Please return each entry in the listing exactly.

========================

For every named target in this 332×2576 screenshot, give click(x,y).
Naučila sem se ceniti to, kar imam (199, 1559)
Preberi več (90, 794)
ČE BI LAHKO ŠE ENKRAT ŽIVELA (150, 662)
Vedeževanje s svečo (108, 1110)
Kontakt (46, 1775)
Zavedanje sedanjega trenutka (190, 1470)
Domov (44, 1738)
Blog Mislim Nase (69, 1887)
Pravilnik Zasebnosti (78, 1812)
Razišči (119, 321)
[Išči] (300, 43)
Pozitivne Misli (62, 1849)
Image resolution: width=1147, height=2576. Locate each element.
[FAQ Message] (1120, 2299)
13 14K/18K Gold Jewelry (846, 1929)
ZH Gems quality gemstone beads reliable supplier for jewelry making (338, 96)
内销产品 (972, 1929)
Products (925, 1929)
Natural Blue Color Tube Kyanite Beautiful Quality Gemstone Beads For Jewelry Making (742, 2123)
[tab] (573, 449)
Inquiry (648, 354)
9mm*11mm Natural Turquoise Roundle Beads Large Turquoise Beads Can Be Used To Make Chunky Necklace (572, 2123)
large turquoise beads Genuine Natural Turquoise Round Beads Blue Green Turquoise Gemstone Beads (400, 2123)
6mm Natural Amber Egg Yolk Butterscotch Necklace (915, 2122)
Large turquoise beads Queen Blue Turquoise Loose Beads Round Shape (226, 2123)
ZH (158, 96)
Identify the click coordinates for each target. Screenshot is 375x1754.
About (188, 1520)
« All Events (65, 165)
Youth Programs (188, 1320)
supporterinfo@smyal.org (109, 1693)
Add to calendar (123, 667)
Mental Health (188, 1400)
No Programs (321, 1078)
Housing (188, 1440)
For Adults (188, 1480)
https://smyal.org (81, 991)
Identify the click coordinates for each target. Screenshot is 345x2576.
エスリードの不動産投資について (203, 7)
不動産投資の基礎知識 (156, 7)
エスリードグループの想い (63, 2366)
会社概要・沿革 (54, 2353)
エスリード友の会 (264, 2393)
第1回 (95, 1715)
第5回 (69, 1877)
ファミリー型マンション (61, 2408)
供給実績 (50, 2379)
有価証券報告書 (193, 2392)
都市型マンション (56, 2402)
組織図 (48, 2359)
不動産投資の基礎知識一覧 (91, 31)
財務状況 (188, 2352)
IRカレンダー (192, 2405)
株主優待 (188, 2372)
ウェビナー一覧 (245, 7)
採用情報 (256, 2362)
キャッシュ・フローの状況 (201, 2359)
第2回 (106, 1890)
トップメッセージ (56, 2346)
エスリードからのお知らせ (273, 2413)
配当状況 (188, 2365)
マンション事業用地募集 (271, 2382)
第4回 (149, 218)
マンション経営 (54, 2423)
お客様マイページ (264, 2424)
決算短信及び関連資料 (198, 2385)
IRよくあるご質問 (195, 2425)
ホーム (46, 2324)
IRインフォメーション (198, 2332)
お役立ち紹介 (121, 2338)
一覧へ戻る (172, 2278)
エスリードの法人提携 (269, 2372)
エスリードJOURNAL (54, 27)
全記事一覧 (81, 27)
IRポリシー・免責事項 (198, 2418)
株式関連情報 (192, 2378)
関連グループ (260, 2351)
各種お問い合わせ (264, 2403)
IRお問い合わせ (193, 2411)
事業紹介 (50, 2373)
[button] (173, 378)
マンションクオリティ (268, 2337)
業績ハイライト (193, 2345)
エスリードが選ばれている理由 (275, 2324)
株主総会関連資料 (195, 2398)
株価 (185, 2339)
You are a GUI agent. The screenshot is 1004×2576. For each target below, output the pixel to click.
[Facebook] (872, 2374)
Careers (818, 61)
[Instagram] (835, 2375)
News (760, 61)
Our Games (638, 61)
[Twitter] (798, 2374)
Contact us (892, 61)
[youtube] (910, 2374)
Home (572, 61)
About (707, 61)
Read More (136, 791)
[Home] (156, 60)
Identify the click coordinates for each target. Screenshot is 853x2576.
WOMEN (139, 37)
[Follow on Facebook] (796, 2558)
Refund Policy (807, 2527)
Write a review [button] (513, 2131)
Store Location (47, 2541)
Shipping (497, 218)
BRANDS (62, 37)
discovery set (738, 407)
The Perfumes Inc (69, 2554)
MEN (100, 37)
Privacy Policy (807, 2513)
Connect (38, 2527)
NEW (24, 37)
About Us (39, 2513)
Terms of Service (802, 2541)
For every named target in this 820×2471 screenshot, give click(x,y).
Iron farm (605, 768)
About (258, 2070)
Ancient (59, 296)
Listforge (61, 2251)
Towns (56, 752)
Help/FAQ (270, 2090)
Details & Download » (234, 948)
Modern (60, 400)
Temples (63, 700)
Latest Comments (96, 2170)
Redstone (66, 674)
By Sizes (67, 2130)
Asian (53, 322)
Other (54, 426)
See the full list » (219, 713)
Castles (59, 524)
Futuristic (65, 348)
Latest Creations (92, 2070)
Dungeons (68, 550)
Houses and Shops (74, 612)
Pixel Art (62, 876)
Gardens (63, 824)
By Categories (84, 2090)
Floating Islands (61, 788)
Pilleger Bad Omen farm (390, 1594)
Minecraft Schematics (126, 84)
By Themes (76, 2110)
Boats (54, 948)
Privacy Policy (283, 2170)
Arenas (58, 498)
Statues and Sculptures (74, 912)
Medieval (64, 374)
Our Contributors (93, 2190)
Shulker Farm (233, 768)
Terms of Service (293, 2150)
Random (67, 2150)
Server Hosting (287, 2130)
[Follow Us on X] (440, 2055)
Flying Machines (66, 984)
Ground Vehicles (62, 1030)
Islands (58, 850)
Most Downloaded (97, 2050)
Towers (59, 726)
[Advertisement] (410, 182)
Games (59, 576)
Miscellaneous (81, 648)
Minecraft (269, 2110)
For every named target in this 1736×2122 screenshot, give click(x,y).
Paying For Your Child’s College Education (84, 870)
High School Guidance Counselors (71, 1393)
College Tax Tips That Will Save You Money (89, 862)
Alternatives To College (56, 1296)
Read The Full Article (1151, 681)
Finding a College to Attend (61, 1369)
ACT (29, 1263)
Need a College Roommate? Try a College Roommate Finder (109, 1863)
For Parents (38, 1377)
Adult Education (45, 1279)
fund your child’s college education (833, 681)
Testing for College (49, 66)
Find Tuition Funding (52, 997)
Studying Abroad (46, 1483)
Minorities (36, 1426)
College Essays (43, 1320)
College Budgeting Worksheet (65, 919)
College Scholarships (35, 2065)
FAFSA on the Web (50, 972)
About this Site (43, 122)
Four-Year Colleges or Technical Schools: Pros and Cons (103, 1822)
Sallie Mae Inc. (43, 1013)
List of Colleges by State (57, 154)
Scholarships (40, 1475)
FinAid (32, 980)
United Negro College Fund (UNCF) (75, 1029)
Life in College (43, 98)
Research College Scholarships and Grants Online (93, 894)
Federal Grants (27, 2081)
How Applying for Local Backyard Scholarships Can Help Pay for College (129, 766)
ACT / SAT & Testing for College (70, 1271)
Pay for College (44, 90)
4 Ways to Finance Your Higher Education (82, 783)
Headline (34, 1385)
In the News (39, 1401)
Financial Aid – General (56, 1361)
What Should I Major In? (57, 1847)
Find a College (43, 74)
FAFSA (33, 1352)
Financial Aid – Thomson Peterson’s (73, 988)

========================

▶ TASK RESULT:
For every named target in this 332×2576 screenshot, give click(x,y).
Naučila sem se ceniti to, kar imam (199, 1559)
Preberi več (90, 794)
ČE BI LAHKO ŠE ENKRAT ŽIVELA (150, 662)
Vedeževanje s svečo (108, 1110)
Kontakt (46, 1775)
Zavedanje sedanjega trenutka (190, 1470)
Domov (44, 1738)
Blog Mislim Nase (69, 1887)
Pravilnik Zasebnosti (78, 1812)
Razišči (119, 321)
[Išči] (300, 43)
Pozitivne Misli (62, 1849)
Image resolution: width=1147, height=2576. Locate each element.
[FAQ Message] (1120, 2299)
13 14K/18K Gold Jewelry (846, 1929)
ZH Gems quality gemstone beads reliable supplier for jewelry making (338, 96)
内销产品 (972, 1929)
Products (925, 1929)
Natural Blue Color Tube Kyanite Beautiful Quality Gemstone Beads For Jewelry Making (742, 2123)
[tab] (573, 449)
Inquiry (648, 354)
9mm*11mm Natural Turquoise Roundle Beads Large Turquoise Beads Can Be Used To Make Chunky Necklace (572, 2123)
large turquoise beads Genuine Natural Turquoise Round Beads Blue Green Turquoise Gemstone Beads (400, 2123)
6mm Natural Amber Egg Yolk Butterscotch Necklace (915, 2122)
Large turquoise beads Queen Blue Turquoise Loose Beads Round Shape (226, 2123)
ZH (158, 96)
Identify the click coordinates for each target. Screenshot is 375x1754.
About (188, 1520)
« All Events (65, 165)
Youth Programs (188, 1320)
supporterinfo@smyal.org (109, 1693)
Add to calendar (123, 667)
Mental Health (188, 1400)
No Programs (321, 1078)
Housing (188, 1440)
For Adults (188, 1480)
https://smyal.org (81, 991)
Identify the click coordinates for each target. Screenshot is 345x2576.
エスリードの不動産投資について (203, 7)
不動産投資の基礎知識 (156, 7)
エスリードグループの想い (63, 2366)
会社概要・沿革 (54, 2353)
エスリード友の会 (264, 2393)
第1回 (95, 1715)
第5回 (69, 1877)
ファミリー型マンション (61, 2408)
供給実績 (50, 2379)
有価証券報告書 (193, 2392)
都市型マンション (56, 2402)
組織図 (48, 2359)
不動産投資の基礎知識一覧 (91, 31)
財務状況 (188, 2352)
IRカレンダー (192, 2405)
株主優待 (188, 2372)
ウェビナー一覧 (245, 7)
採用情報 (256, 2362)
キャッシュ・フローの状況 (201, 2359)
第2回 (106, 1890)
トップメッセージ (56, 2346)
エスリードからのお知らせ (273, 2413)
配当状況 (188, 2365)
マンション事業用地募集 (271, 2382)
第4回 (149, 218)
マンション経営 (54, 2423)
お客様マイページ (264, 2424)
決算短信及び関連資料 (198, 2385)
IRよくあるご質問 (195, 2425)
ホーム (46, 2324)
IRインフォメーション (198, 2332)
お役立ち紹介 (121, 2338)
一覧へ戻る (172, 2278)
エスリードの法人提携 (269, 2372)
エスリードJOURNAL (54, 27)
全記事一覧 (81, 27)
IRポリシー・免責事項 (198, 2418)
株式関連情報 (192, 2378)
関連グループ (260, 2351)
各種お問い合わせ (264, 2403)
IRお問い合わせ (193, 2411)
事業紹介 (50, 2373)
[button] (173, 378)
マンションクオリティ (268, 2337)
業績ハイライト (193, 2345)
エスリードが選ばれている理由 (275, 2324)
株主総会関連資料 (195, 2398)
株価 (185, 2339)
You are a GUI agent. The screenshot is 1004×2576. For each target below, output the pixel to click.
[Facebook] (872, 2374)
Careers (818, 61)
[Instagram] (835, 2375)
News (760, 61)
Our Games (638, 61)
[Twitter] (798, 2374)
Contact us (892, 61)
[youtube] (910, 2374)
Home (572, 61)
About (707, 61)
Read More (136, 791)
[Home] (156, 60)
Identify the click coordinates for each target. Screenshot is 853x2576.
WOMEN (139, 37)
[Follow on Facebook] (796, 2558)
Refund Policy (807, 2527)
Write a review [button] (513, 2131)
Store Location (47, 2541)
Shipping (497, 218)
BRANDS (62, 37)
discovery set (738, 407)
The Perfumes Inc (69, 2554)
MEN (100, 37)
Privacy Policy (807, 2513)
Connect (38, 2527)
NEW (24, 37)
About Us (39, 2513)
Terms of Service (802, 2541)
For every named target in this 820×2471 screenshot, give click(x,y).
Iron farm (605, 768)
About (258, 2070)
Ancient (59, 296)
Listforge (61, 2251)
Towns (56, 752)
Help/FAQ (270, 2090)
Details & Download » (234, 948)
Modern (60, 400)
Temples (63, 700)
Latest Comments (96, 2170)
Redstone (66, 674)
By Sizes (67, 2130)
Asian (53, 322)
Other (54, 426)
See the full list » (219, 713)
Castles (59, 524)
Futuristic (65, 348)
Latest Creations (92, 2070)
Dungeons (68, 550)
Houses and Shops (74, 612)
Pixel Art (62, 876)
Gardens (63, 824)
By Categories (84, 2090)
Floating Islands (61, 788)
Pilleger Bad Omen farm (390, 1594)
Minecraft Schematics (126, 84)
By Themes (76, 2110)
Boats (54, 948)
Privacy Policy (283, 2170)
Arenas (58, 498)
Statues and Sculptures (74, 912)
Medieval (64, 374)
Our Contributors (93, 2190)
Shulker Farm (233, 768)
Terms of Service (293, 2150)
Random (67, 2150)
Server Hosting (287, 2130)
[Follow Us on X] (440, 2055)
Flying Machines (66, 984)
Ground Vehicles (62, 1030)
Islands (58, 850)
Most Downloaded (97, 2050)
Towers (59, 726)
[Advertisement] (410, 182)
Games (59, 576)
Miscellaneous (81, 648)
Minecraft (269, 2110)
For every named target in this 1736×2122 screenshot, give click(x,y).
Paying For Your Child’s College Education (84, 870)
High School Guidance Counselors (71, 1393)
College Tax Tips That Will Save You Money (89, 862)
Alternatives To College (56, 1296)
Read The Full Article (1151, 681)
Finding a College to Attend (61, 1369)
ACT (29, 1263)
Need a College Roommate? Try a College Roommate Finder (109, 1863)
For Parents (38, 1377)
Adult Education (45, 1279)
fund your child’s college education (833, 681)
Testing for College (49, 66)
Find Tuition Funding (52, 997)
Studying Abroad (46, 1483)
Minorities (36, 1426)
College Essays (43, 1320)
College Budgeting Worksheet (65, 919)
College Scholarships (35, 2065)
FAFSA on the Web (50, 972)
About this Site (43, 122)
Four-Year Colleges or Technical Schools: Pros and Cons (103, 1822)
Sallie Mae Inc. (43, 1013)
List of Colleges by State (57, 154)
Scholarships (40, 1475)
FinAid (32, 980)
United Negro College Fund (UNCF) (75, 1029)
Life in College (43, 98)
Research College Scholarships and Grants Online (93, 894)
Federal Grants (27, 2081)
How Applying for Local Backyard Scholarships Can Help Pay for College (129, 766)
ACT / SAT & Testing for College (70, 1271)
Pay for College (44, 90)
4 Ways to Finance Your Higher Education (82, 783)
Headline (34, 1385)
In the News (39, 1401)
Financial Aid – General (56, 1361)
What Should I Major In? (57, 1847)
Find a College (43, 74)
FAFSA (33, 1352)
Financial Aid – Thomson Peterson’s (73, 988)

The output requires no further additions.